Since 2000, he has been a member of the Institute of Medicine. He served on the National Cancer Institute’s Board of Scientific Advisors from 1998–2002. He was a consultant to both the World Health Organization (1988), and to the White House under President Ronald Reagan (1985).
A resident of Baltimore, he has won several awards for his research including a Gold Medal from the American Roentgen Ray Society for CT research and two Paul Lauterbur Awards for MRI research.

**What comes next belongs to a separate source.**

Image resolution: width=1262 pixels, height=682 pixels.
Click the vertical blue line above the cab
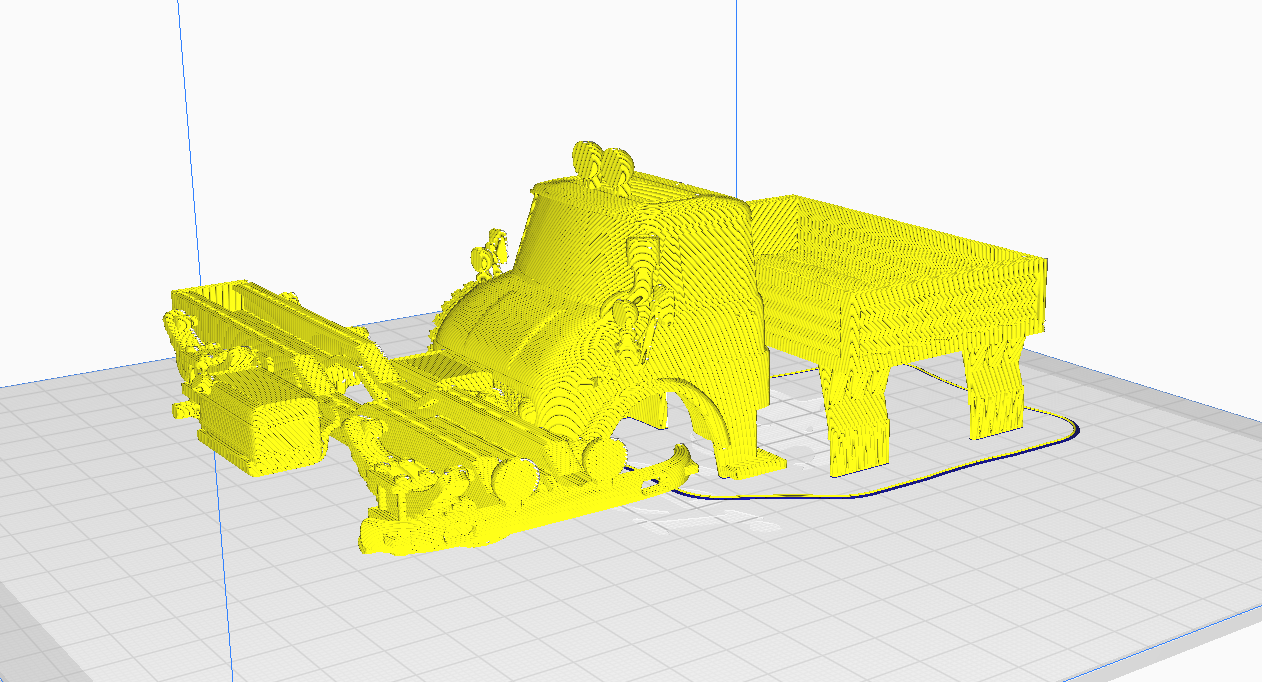coord(737,80)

Earlier this year, Dr. Zerhouni received the Special Presidential Award of the European Congress of Radiology. His research in imaging led to advances in Computerized Axial Tomography (CAT scanning) and Magnetic Resonance Imaging (MRI). He is the author of 212 publications and holds 8 patents.
Department of Health and Human Services
Office of Budget
Richard J. Turman
Mr. Turman is the Deputy Assistant Secretary for Budget, HHS. He joined federal service as a Presidential Management Intern in 1987 at the Office of Management and Budget, where he worked as a Budget Examiner and later as a Branch Chief. He has worked as a Legislative Assistant in the Senate, as the Director of Federal Relations for an association of research universities, and as the Associate Director for Budget of the National Institutes of Health. He received a Bachelor’s Degree from the University of California, Santa Cruz, and a Masters in Public Policy from the University of California, Berkeley.